(Adds details on settlement and background on case)
By Greg Roumeliotis
Aug 29 Carlyle Group LP has agreed to pay
$115 million to settle a lawsuit accusing it of conspiring with
other buyout firms not to outbid each other on some takeovers
that occurred prior to the financial crisis, a person familiar
with the matter said on Friday.
Carlyle was the only private equity firm among those still
facing trial not to have settled. It brings the total amount
buyout firms have agreed to pay to settle the leveraged buyout
collusion charges to $590.5 million.
Like its peers, Carlyle did not admit to any wrongdoing as
part of the settlement, the person said, asking not to be
identified ahead of any official announcement.
Washington, D.C.-based Carlyle declined to comment.
The money will go to some shareholders of companies that
were acquisition targets for private equity during the leveraged
buyout boom that predated the 2008 financial crisis.

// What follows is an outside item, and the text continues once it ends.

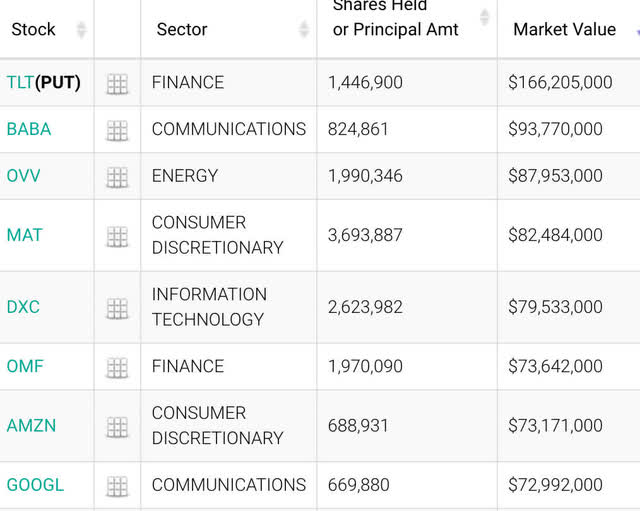The width and height of the screenshot is (640, 511).
Task: Open the MAT stock link
Action: point(24,235)
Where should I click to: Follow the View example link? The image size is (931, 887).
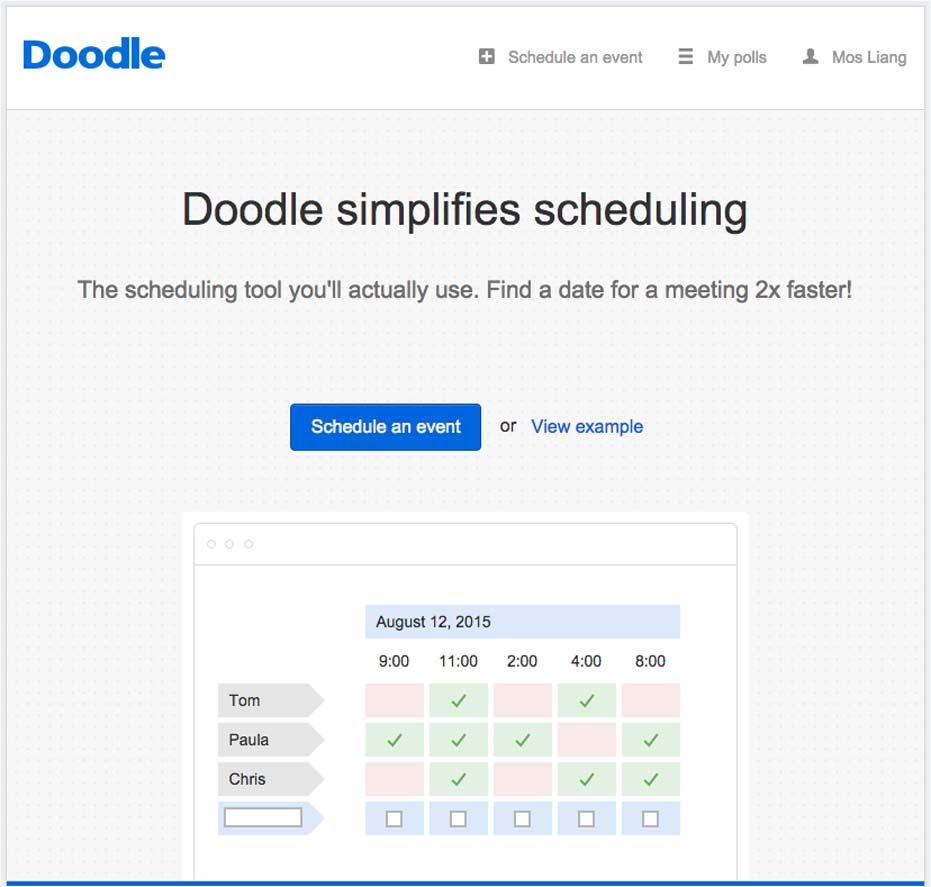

In a December 2007 lawsuit, private equity firms were
accused of conspiring to drive down takeover prices and reduce
competition by following "club rules," often teaming up on
buyouts and providing quid pro quos to influence each other's
The lawsuit covers eight buyouts in which the firms
allegedly agreed not to "jump," or outbid, each other after
buyouts were announced.
Carlyle was one of 11 private equity firms originally sued.
Earlier this month, Blackstone Group LP, KKR & Co LP
and TPG Capital LP disclosed in a court filing they
agreed to pay $325 million to settle the lawsuit.
Last month, Silver Lake Partners LP settled with the
plaintiffs for $29.5 million. In June, Goldman Sachs Group Inc
and Bain Capital Partners LLC settled for $67 million and
$54 million, respectively.
U.S. District Judge William Young in Boston will consider
preliminary approval of the accords at a Sept. 4 hearing.
Carlyle's challenge to the class action status of the lawsuit
had been scheduled to be heard on the same date.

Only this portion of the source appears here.